Johnny Sexton circles the wagons and insists Ireland are improving

Captain issues stern defence of his side but admits second 40 against Georgia was poor

Ireland captain Johnny Sexton speaks to the media ahead of Ireland's final Autumn Nations Cup clash with Scotland. Video: VOTN

 

Johnny Sexton knows he isn’t having it both ways this week. He’s probably feeling it from the tone of the questions following one of those oddly disappointing wins over Georgia where the scoreline is not so handsome looking and the execution of it less so. The Irish captain gamely tells all to think whatever they like about Ireland performances and he’ll think what he likes too.

There are often parallel conversations with players that sometimes don’t meet and as articulate as the Irish captain is today, he is content to let it slide. Today is one conversation he’s happy will run along with him believing one narrative and those listening to him probably another.

It’s not unusual and Sexton does have the advantage of experience and team knowledge. But if the years have taught him anything and the certainty is that he fully understands, the only true reckoning is the one on the gala opening night. The full 80 minutes.

“We are just saying what we feel . I know you guys don’t agree but we feel like we are progressing and we need to show it,” says Sexton. “That’s where the gap in opinion is. We are doing some great things in training, some bits in the games.

“You talk about playing well against Wales at home but again bits and pieces, we need to put out the 80 minutes performance with the finishing touches. We feel we are creating lots of opportunities but we’re not finishing them. That’s the big learning for us.

“When you have opportunities at Test level you have got to take them and when they are as clear cut as the one’s we’re creating we need to take them. That’s what we feel. You can disagree if you want. But that’s how we feel.”

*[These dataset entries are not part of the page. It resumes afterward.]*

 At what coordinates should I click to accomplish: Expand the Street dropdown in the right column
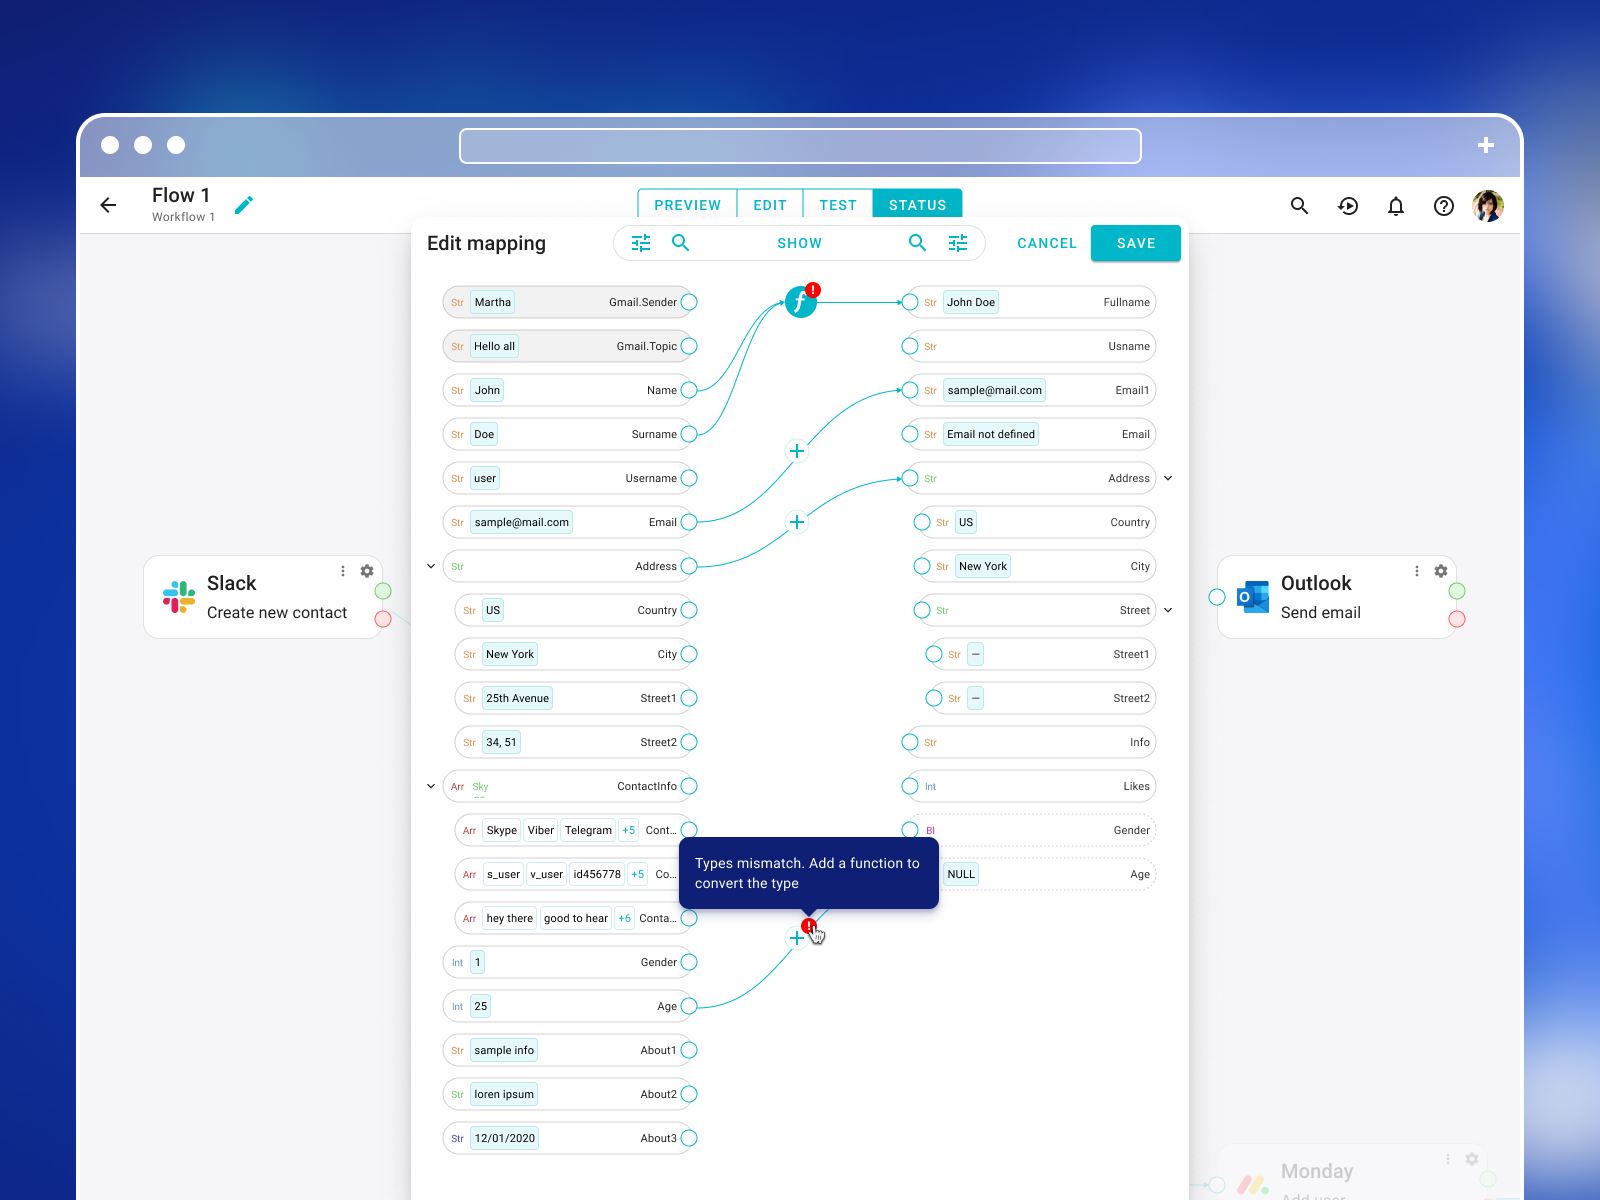click(x=1168, y=610)
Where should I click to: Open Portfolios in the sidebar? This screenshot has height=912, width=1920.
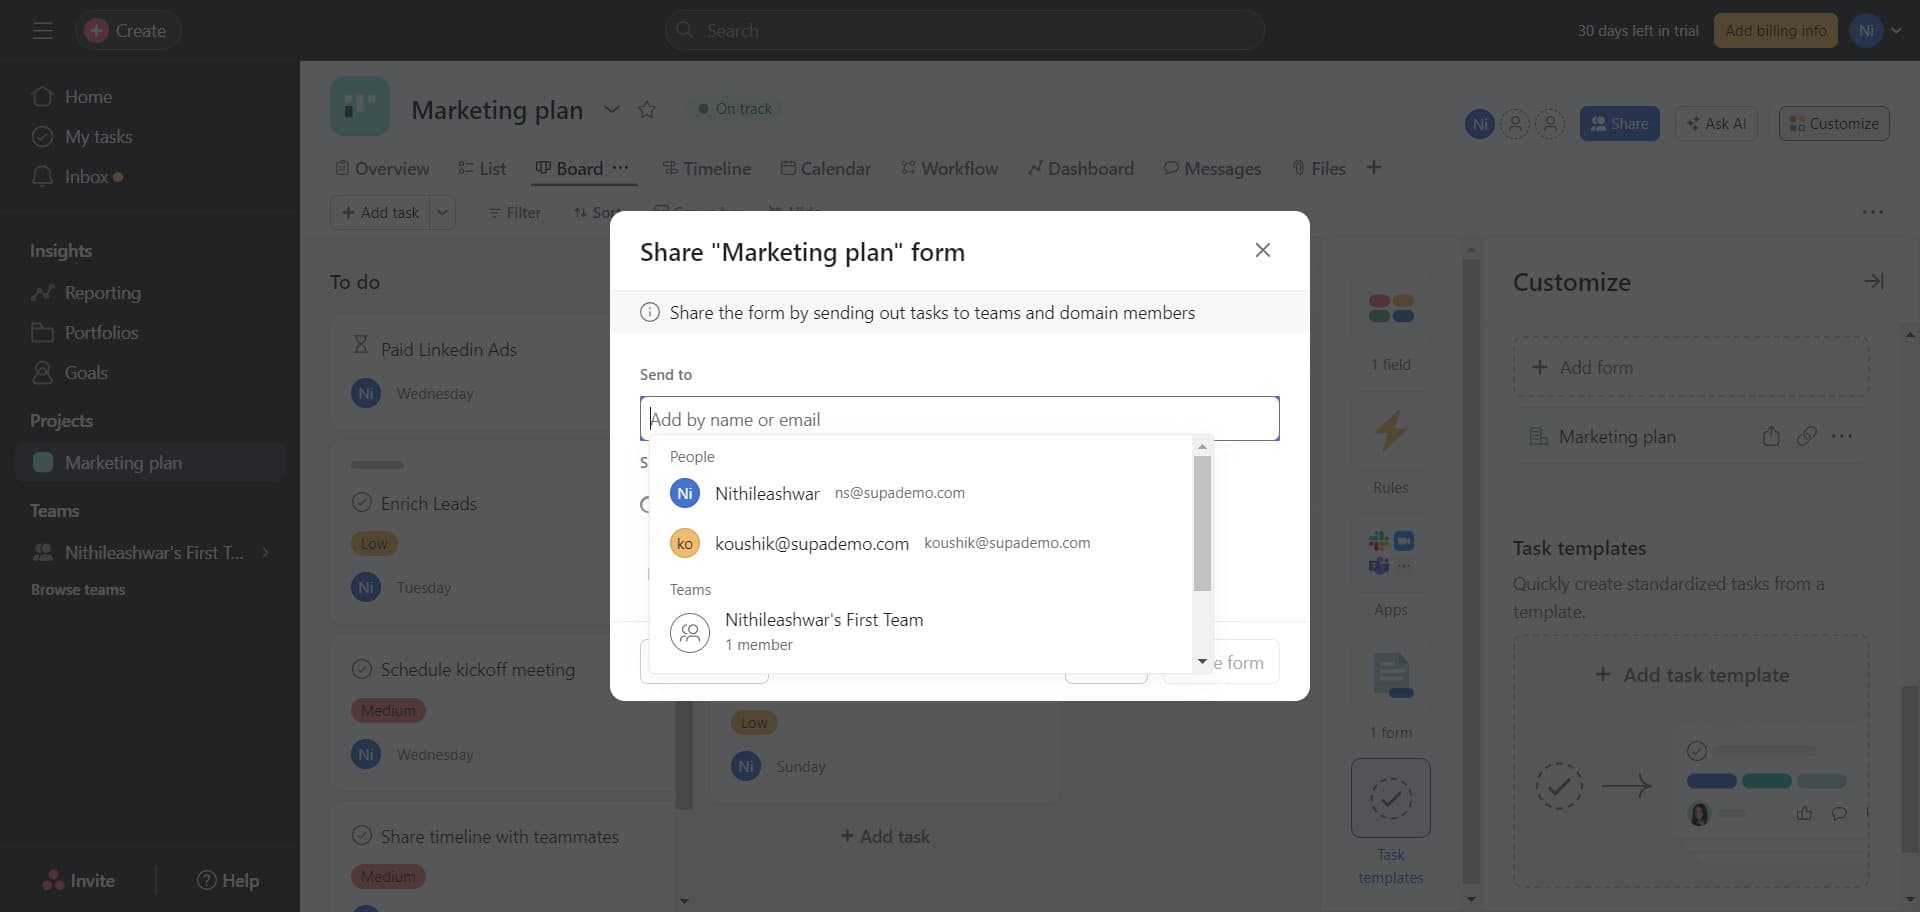100,332
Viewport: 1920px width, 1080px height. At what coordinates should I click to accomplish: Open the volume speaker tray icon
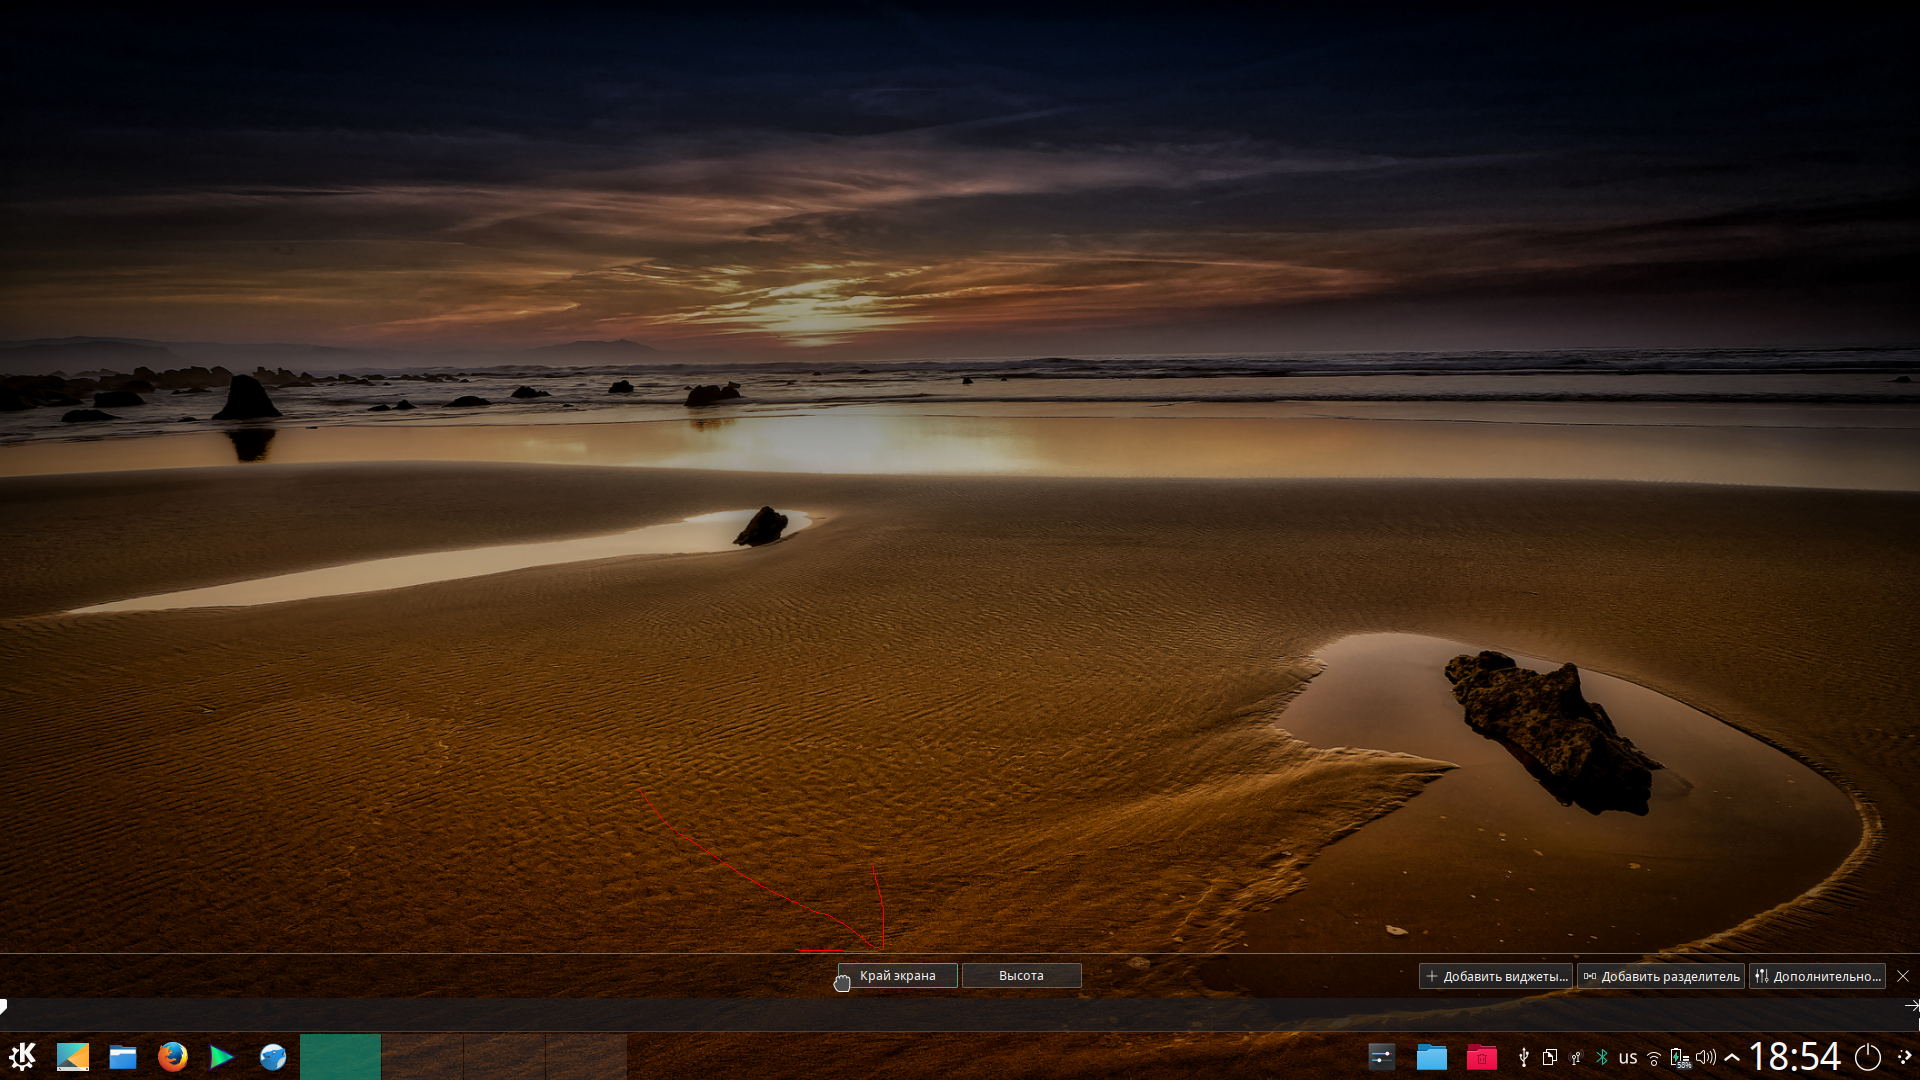point(1705,1057)
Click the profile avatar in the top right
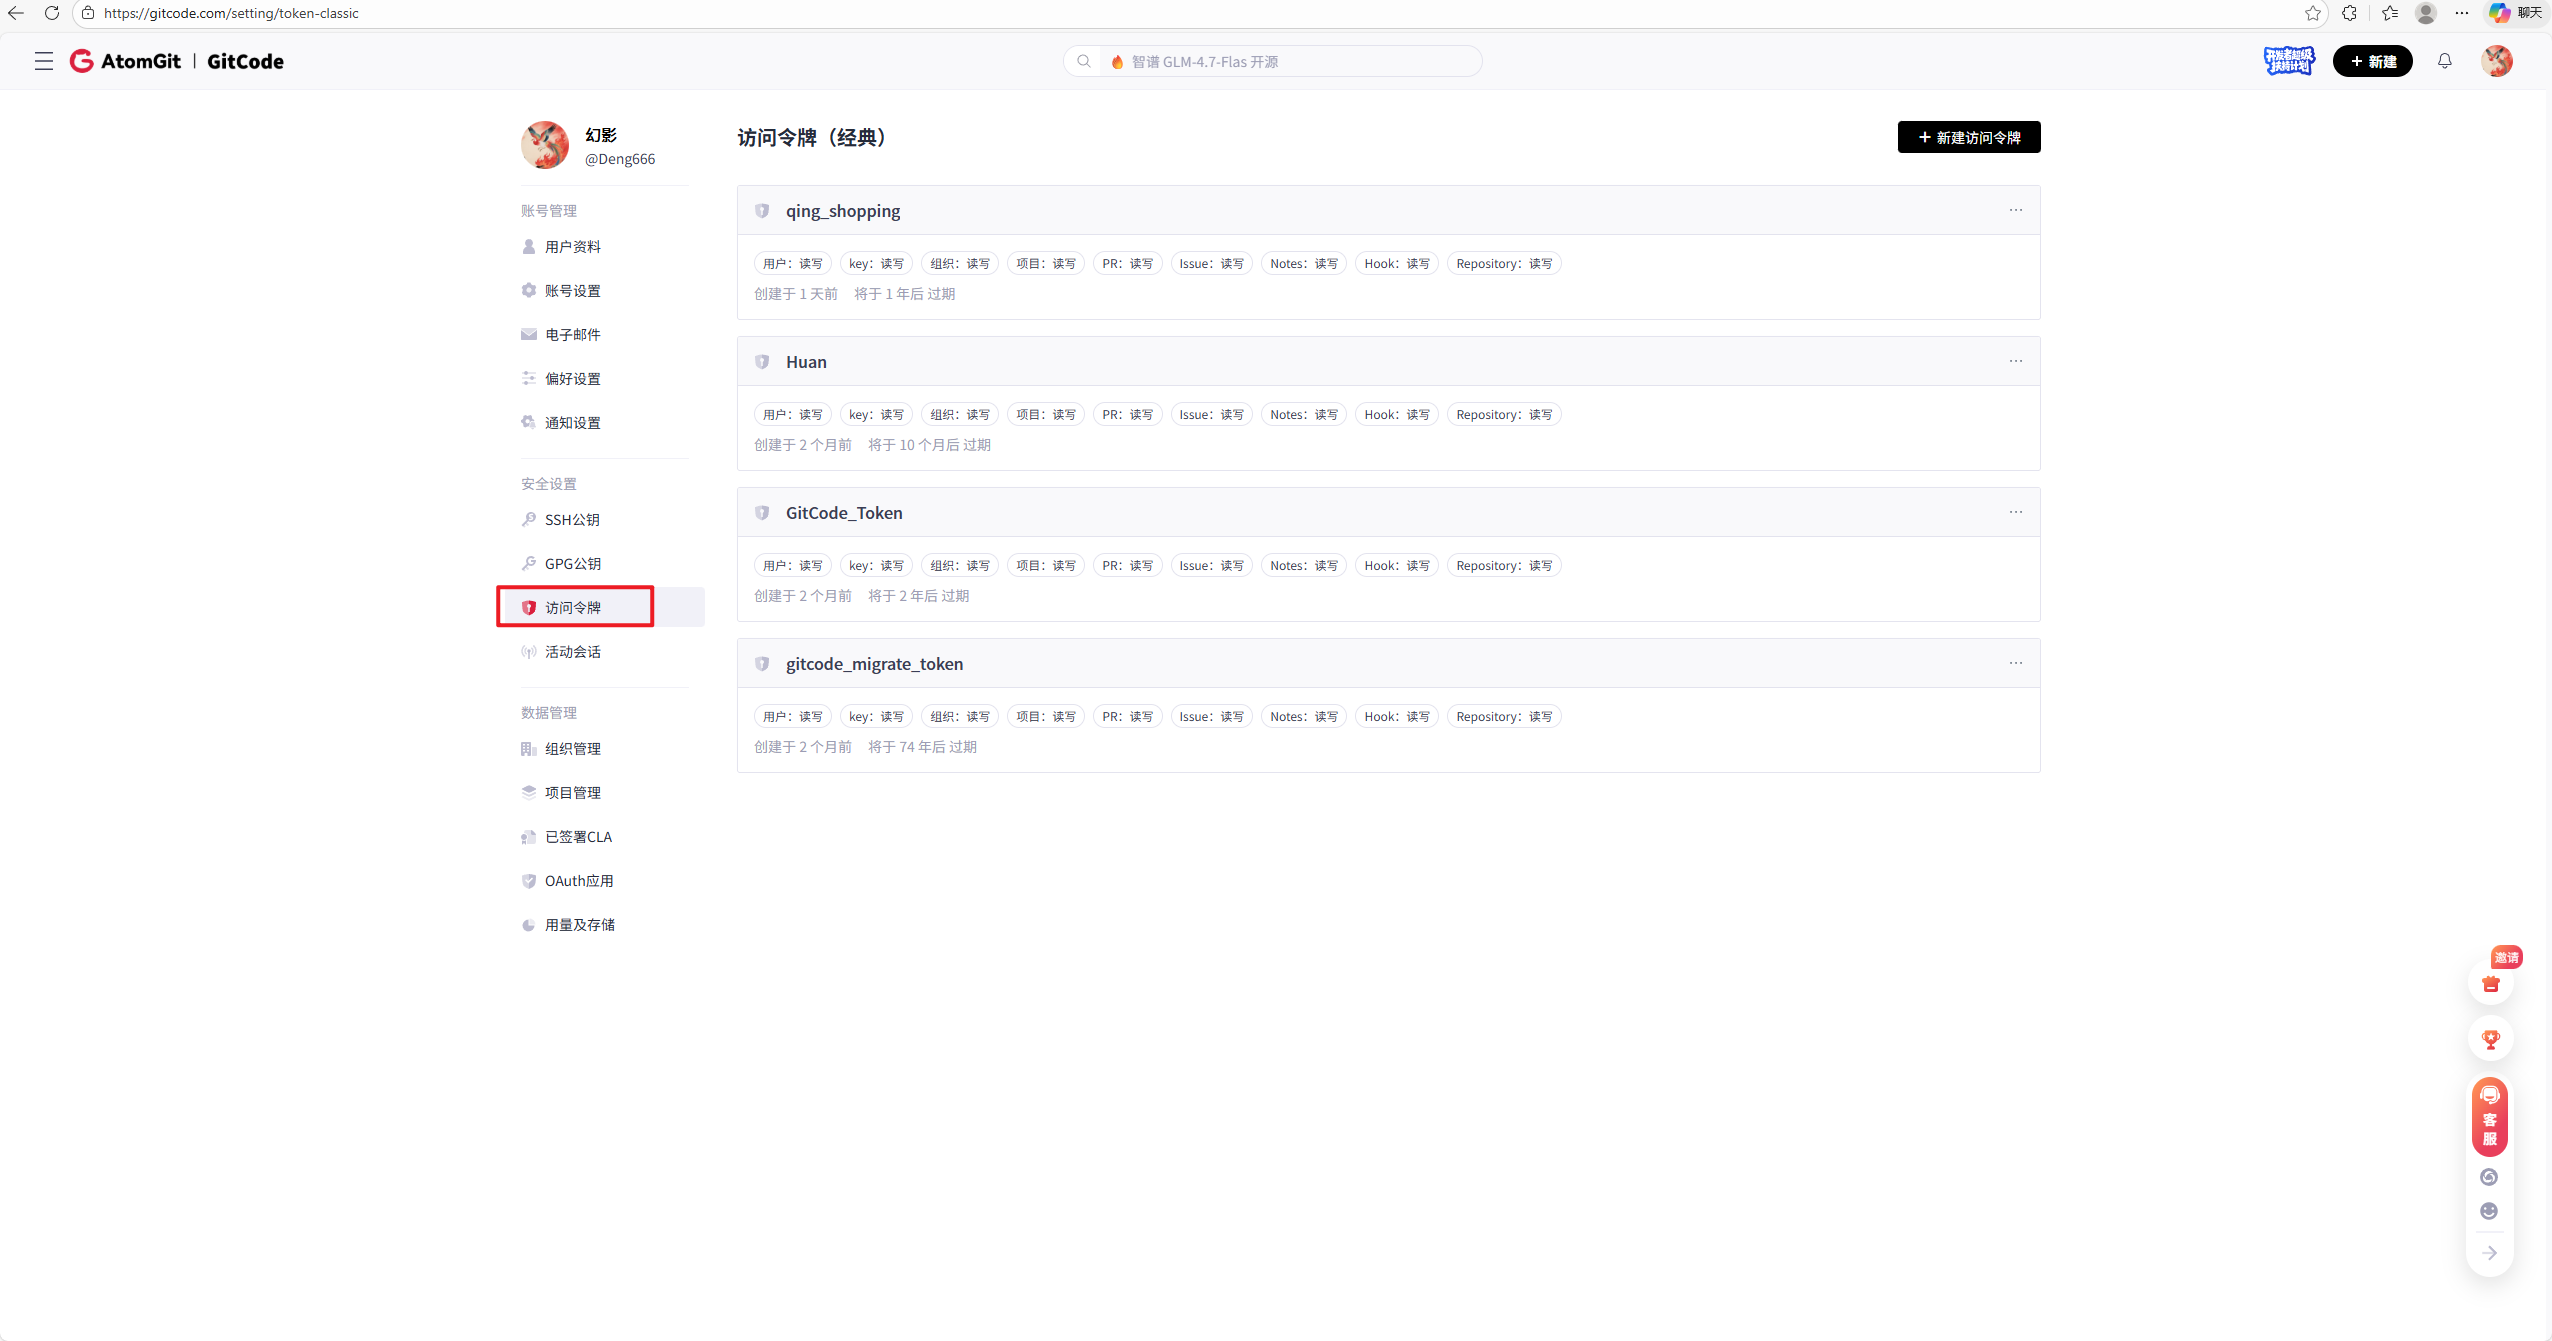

Now the urgency is not only for his normal resumption to playmaker at outhalf against Scotland this weekend, after a few weeks as water carrier and angry man on the touchline (his own characterisation). But also for the team to clarify that they are not stuck in some flailing limbo between Joe Schmidt’s beloved micro detail and Andy Farrell’s more heads up, play what you see.

The important issue, he explains, is one doesn’t exclude the other, although some of the detail seemed to go missing, especially in the Georgian second-half.

The growing pains from Joe to Andy seemed ever more visible as the match continued. But Sexton believes the team are not spiralling backwards.

James Ryan has captained Ireland in Johnny Sexton’s absence. Photograph: Dan Sheridan/Inpho
James Ryan has captained Ireland in Johnny Sexton’s absence. Photograph: Dan Sheridan/Inpho

“No,” he says. “If you look at our results we’ve lost twice to England away and we’ve lost to France away. We won the rest of our games. So if you are talking about results which is what Test match rugby is about we can win on Saturday.

“There’s been plenty of Irish teams over the years that have lost in Twickenham and lost in France. Were they games we could have won? Maybe not the first England game. But the second one and the third one. The French one, we feel there are things that we did that got away from us.

“England were in a World Cup final and are probably one of the better teams in the world at the moment and we have to get up to that level so are we going backwards? Not when you compare it to 2019. If you go and compare it to 2018 obviously. We went backwards in 2019.”

The point about England is a fair one, although, the World Cup finalists were also heavily caned for their defensively driven winning tactics. The question might be how Ireland wish to be measured. The answer to that has always been against the best. And so it is.

Sexton’s is not entirely a straight bat captain’s defence of the coach and the team. He recognises the parts that did not work. He concedes there are gaps to be closed, creases to be ironed out and some fine tuning in areas that have been stuttering. But his sense of it is that it’s in Irish hands to solve those problems. There’s an aspect of we believe in ourselves, even if the evidence has not yet fully stacked up on the pitch.

“Georgia, I thought we started the game brilliantly,” he says. “First 40 I thought we looked very good, if you talk about the amount of time we had in the opposition 22 and just haven’t capitalised. That’s us not executing. Sometimes we are seeing it and we’re not executing, sometimes we’re not seeing it and we’re just running ourselves into brick walls.

“But that’s not getting away from. . . Andy said it. He said it to you guys and he said it to the team afterwards. It wasn’t good enough. The second-half wasn’t good enough so we can forget about the good stuff in the first-half and the little bit of misfortune, the two tries (Stuart McCloskey forward pass and James Ryan not grounding). Even if we had scored those two tries the second-half wasn’t good enough. It wasn’t our standard. We are not getting away from that. We are hoping to right those wrongs this week.”

Correction. The narrative of the players and those looking in from the outside do sometimes meet.